Nweke was appointed Director General of the Nigerian Economic Summit Group (NESG). Under his leadership, Nigeria successfully hosted its first World Economic Forum for Africa.

NzukoLabs

In 2018, Nweke co-founded NzukoLabs.

He is the chairman of the advisory board for Malaria, Child, Maternal Mortality Eradication, MACMME, Nigeria.

Until recently, he was a Senior Visiting Fellow of the Lagos Business School and a member of faculty, School of Politics, Policy and Governance (SPPG), Nigeria, where he lectured on Ethics and Values.

== Entrepreneurship ==
Nweke is an entrepreneur and investor with interests in media, construction and technology-based ventures.

Upon return from Harvard in 2008, He established Stellar Constellation Group, a diversified holding company with interests in Technology Solutions, Fintech, Media, Real estate and Construction and Trading. In 2012, he co-founded ONTV and currently sits as the chairman.

In 2011, he co-led the establishment of a methanol and gas processing plant in Nigeria - Brass Petrochemical and Fertilizer Company Ltd. Nigeria, with the capacity to provide 15,000 jobs upon commencement of construction in the fourth quarter of 2022.

== Board roles and committees ==

- Board member, Nigerian Breweries Plc. (2011 – 2014)
- Board member, Brass Fertilizer (2011–2022)
- Board member, Callphone Nigeria Limited (2020 – Present)
- Chairman, Communications sub-committee, Presidential Committee on Flood Relief and Rehabilitation
- Trustee, Rise Networks Human and Education Development
- Trustee, Mothers United and Mobilized
- Chief Executive Officer, WEF Africa 2014 Secretariat
- Member, Next Generation Nigeria Task Force
- Member, Private Sector Working Group (PSWG)
- Member, National Competitiveness Council of Nigeria (NCCN)
- Member, World Economic Forum (WEF) Africa 2014 Steering Committee
- Member, WEF Global Agenda Council on Africa (2014 – 2016)
- Member, Presidential Committee on Flood Relief and Rehabilitation
- Member, World Bank Consultative Group
- Member, National Steering Committee on the Growth and Employment (GEM) Project
- Consultant to the DFID, Program Support Group (PSG)

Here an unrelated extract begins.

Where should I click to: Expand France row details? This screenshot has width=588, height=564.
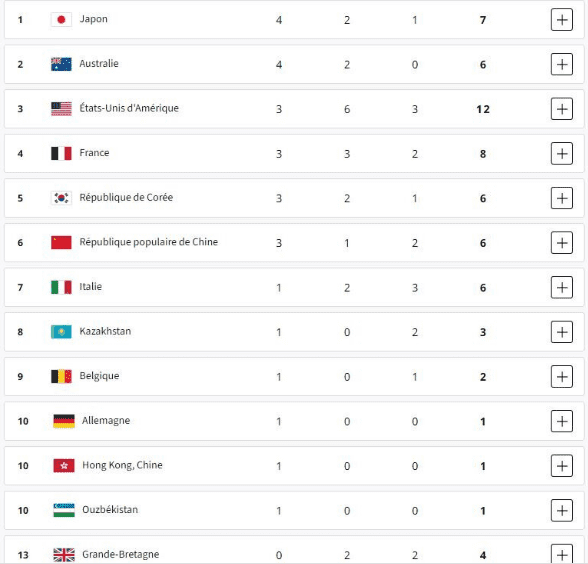[x=562, y=153]
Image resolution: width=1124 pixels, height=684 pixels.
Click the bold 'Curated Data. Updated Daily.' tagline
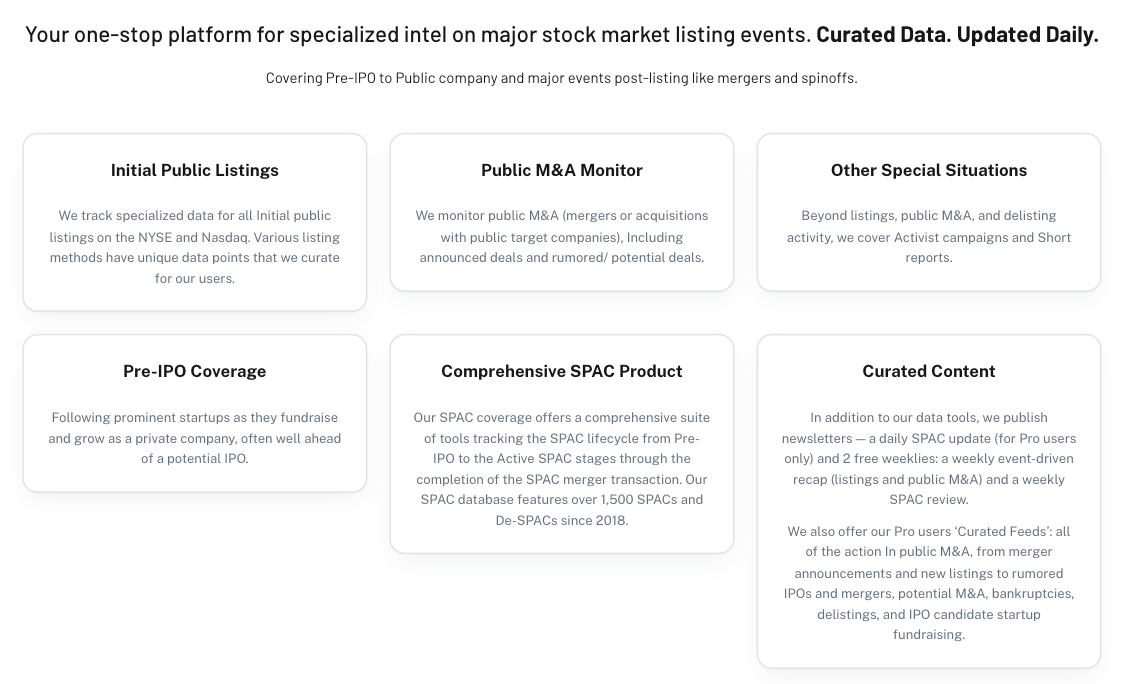pyautogui.click(x=957, y=34)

== Memberships and affiliations ==
Frank Nweke is a member of:

- Nigerian Institute of Management
- Nigerian Red Cross Society

== Political aspiration ==
Nweke ran for Enugu East senatorial district seat in 2015 under the umbrella of the People's Democratic Party (PDP). He later defected from the People's Democratic Party to the All Progressives Grand Alliance (APGA). In April 2022, he announced his intention to run for the APGA nomination for Governor of Enugu in the 2023 gubernatorial election.
He emerged as the party's flagbearer and came third in the elections behind the Labour Party Candidate Chijioke Edeoga and the declared winner Peter Mbah of the People's Democratic Party. He challenged the results at the tribunal but eventually, withdrew his petition on Sunday, July 16, 2023.